• [Your goal]: Reproduce all of the records below word for word, line by line, with nothing changed.

• [Extracted data]:
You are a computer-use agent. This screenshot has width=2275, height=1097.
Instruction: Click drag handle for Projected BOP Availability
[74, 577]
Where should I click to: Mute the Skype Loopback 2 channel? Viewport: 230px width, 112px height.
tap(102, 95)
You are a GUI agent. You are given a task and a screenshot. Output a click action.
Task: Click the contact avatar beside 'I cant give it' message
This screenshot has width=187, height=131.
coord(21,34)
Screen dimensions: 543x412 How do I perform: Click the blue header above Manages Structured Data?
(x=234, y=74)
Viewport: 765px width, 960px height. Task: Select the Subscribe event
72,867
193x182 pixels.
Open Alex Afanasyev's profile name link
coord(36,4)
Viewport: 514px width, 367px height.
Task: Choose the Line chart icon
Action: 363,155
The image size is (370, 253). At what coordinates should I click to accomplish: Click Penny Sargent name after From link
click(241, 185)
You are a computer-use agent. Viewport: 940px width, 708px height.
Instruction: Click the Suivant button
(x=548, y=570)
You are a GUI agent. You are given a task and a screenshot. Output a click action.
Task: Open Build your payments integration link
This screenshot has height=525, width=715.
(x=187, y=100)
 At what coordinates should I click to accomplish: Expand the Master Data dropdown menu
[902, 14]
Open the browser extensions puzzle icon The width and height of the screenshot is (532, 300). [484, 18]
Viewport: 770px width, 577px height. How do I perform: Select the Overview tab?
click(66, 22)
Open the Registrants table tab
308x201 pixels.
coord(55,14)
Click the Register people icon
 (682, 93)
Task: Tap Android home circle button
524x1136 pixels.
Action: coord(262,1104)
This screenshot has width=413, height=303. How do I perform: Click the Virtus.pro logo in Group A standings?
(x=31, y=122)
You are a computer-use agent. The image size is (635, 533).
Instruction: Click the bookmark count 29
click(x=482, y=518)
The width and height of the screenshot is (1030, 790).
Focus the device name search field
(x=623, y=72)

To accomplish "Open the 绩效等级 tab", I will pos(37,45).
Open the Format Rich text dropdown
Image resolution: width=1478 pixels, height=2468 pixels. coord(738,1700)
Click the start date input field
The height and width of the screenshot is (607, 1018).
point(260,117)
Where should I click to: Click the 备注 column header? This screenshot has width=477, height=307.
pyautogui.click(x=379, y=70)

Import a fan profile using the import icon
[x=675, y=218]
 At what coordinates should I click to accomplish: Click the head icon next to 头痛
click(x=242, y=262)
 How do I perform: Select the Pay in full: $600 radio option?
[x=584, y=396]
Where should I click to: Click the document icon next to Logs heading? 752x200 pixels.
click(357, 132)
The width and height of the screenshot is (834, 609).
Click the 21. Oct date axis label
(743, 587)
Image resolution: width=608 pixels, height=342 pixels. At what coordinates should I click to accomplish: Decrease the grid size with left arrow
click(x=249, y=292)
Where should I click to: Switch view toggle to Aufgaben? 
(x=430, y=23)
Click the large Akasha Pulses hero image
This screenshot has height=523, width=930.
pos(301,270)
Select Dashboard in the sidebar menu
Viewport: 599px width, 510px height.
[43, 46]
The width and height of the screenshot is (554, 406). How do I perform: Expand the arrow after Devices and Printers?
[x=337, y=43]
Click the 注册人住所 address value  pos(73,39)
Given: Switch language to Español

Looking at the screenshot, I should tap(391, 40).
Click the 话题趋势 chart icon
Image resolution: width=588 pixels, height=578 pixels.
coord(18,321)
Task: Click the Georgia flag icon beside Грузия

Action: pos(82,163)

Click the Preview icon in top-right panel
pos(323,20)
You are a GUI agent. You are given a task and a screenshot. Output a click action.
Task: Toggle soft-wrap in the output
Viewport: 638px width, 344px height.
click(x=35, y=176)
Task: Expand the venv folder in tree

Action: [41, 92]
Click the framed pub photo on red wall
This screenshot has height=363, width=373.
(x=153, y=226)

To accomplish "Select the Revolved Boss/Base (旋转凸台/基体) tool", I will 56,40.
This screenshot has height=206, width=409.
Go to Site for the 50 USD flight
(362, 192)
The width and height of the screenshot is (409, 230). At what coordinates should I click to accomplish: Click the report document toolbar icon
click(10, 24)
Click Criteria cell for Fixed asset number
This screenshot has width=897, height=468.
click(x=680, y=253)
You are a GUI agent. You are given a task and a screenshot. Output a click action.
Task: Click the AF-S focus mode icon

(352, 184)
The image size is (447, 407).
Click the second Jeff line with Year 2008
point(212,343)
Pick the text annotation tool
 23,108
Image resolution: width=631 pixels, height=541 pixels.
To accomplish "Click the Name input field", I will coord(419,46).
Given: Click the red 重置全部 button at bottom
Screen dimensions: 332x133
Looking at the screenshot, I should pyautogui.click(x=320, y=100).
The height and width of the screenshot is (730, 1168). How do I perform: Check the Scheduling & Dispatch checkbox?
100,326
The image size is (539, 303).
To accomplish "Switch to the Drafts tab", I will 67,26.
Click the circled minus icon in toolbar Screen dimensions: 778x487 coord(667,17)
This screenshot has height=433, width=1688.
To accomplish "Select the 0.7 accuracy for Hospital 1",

• [Written solution]:
You are a computer-use agent. This screenshot has width=2275, height=1097.
Instruction: Click drag handle for Projected BOP Availability
[74, 577]
Where should I click to: Mute the Skype Loopback 2 channel? Viewport: 230px width, 112px height.
tap(102, 95)
You are a GUI agent. You are given a task and a screenshot. Output a click action.
Task: Click the contact avatar beside 'I cant give it' message
This screenshot has width=187, height=131.
coord(21,34)
Screen dimensions: 543x412 How do I perform: Click the blue header above Manages Structured Data?
(x=234, y=74)
Viewport: 765px width, 960px height. Task: Select the Subscribe event
72,867
193x182 pixels.
Open Alex Afanasyev's profile name link
coord(36,4)
Viewport: 514px width, 367px height.
Task: Choose the Line chart icon
Action: 363,155
The image size is (370, 253). At what coordinates should I click to accomplish: Click Penny Sargent name after From link
click(241, 185)
You are a computer-use agent. Viewport: 940px width, 708px height.
Instruction: Click the Suivant button
(x=548, y=570)
You are a GUI agent. You are given a task and a screenshot. Output a click action.
Task: Open Build your payments integration link
This screenshot has height=525, width=715.
(x=187, y=100)
 At what coordinates should I click to accomplish: Expand the Master Data dropdown menu
[902, 14]
Open the browser extensions puzzle icon The width and height of the screenshot is (532, 300). [484, 18]
Viewport: 770px width, 577px height. How do I perform: Select the Overview tab?
click(66, 22)
Open the Registrants table tab
308x201 pixels.
coord(55,14)
Click the Register people icon
 (682, 93)
Task: Tap Android home circle button
524x1136 pixels.
Action: coord(262,1104)
This screenshot has width=413, height=303. How do I perform: Click the Virtus.pro logo in Group A standings?
(x=31, y=122)
You are a computer-use agent. The image size is (635, 533).
Instruction: Click the bookmark count 29
click(x=482, y=518)
The width and height of the screenshot is (1030, 790).
Focus the device name search field
(x=623, y=72)

To accomplish "Open the 绩效等级 tab", I will pos(37,45).
Open the Format Rich text dropdown
Image resolution: width=1478 pixels, height=2468 pixels. coord(738,1700)
Click the start date input field
The height and width of the screenshot is (607, 1018).
point(260,117)
Where should I click to: Click the 备注 column header? This screenshot has width=477, height=307.
pyautogui.click(x=379, y=70)

Import a fan profile using the import icon
[x=675, y=218]
 At what coordinates should I click to accomplish: Click the head icon next to 头痛
click(x=242, y=262)
 How do I perform: Select the Pay in full: $600 radio option?
[x=584, y=396]
Where should I click to: Click the document icon next to Logs heading? 752x200 pixels.
click(357, 132)
The width and height of the screenshot is (834, 609).
Click the 21. Oct date axis label
(743, 587)
Image resolution: width=608 pixels, height=342 pixels. At what coordinates should I click to accomplish: Decrease the grid size with left arrow
click(x=249, y=292)
Where should I click to: Switch view toggle to Aufgaben? 
(x=430, y=23)
Click the large Akasha Pulses hero image
This screenshot has height=523, width=930.
pos(301,270)
Select Dashboard in the sidebar menu
Viewport: 599px width, 510px height.
[43, 46]
The width and height of the screenshot is (554, 406). How do I perform: Expand the arrow after Devices and Printers?
[x=337, y=43]
Click the 注册人住所 address value  pos(73,39)
Given: Switch language to Español

Looking at the screenshot, I should tap(391, 40).
Click the 话题趋势 chart icon
Image resolution: width=588 pixels, height=578 pixels.
coord(18,321)
Task: Click the Georgia flag icon beside Грузия

Action: pos(82,163)

Click the Preview icon in top-right panel
pos(323,20)
You are a GUI agent. You are given a task and a screenshot. Output a click action.
Task: Toggle soft-wrap in the output
Viewport: 638px width, 344px height.
click(x=35, y=176)
Task: Expand the venv folder in tree

Action: [41, 92]
Click the framed pub photo on red wall
This screenshot has height=363, width=373.
(x=153, y=226)

To accomplish "Select the Revolved Boss/Base (旋转凸台/基体) tool", I will 56,40.
This screenshot has height=206, width=409.
Go to Site for the 50 USD flight
(362, 192)
The width and height of the screenshot is (409, 230). At what coordinates should I click to accomplish: Click the report document toolbar icon
click(10, 24)
Click Criteria cell for Fixed asset number
This screenshot has width=897, height=468.
click(x=680, y=253)
You are a GUI agent. You are given a task and a screenshot. Output a click action.
Task: Click the AF-S focus mode icon

(352, 184)
The image size is (447, 407).
Click the second Jeff line with Year 2008
point(212,343)
Pick the text annotation tool
 23,108
Image resolution: width=631 pixels, height=541 pixels.
To accomplish "Click the Name input field", I will coord(419,46).
Given: Click the red 重置全部 button at bottom
Screen dimensions: 332x133
Looking at the screenshot, I should pyautogui.click(x=320, y=100).
The height and width of the screenshot is (730, 1168). How do I perform: Check the Scheduling & Dispatch checkbox?
100,326
The image size is (539, 303).
To accomplish "Switch to the Drafts tab", I will 67,26.
Click the circled minus icon in toolbar Screen dimensions: 778x487 coord(667,17)
This screenshot has height=433, width=1688.
To accomplish "Select the 0.7 accuracy for Hospital 1",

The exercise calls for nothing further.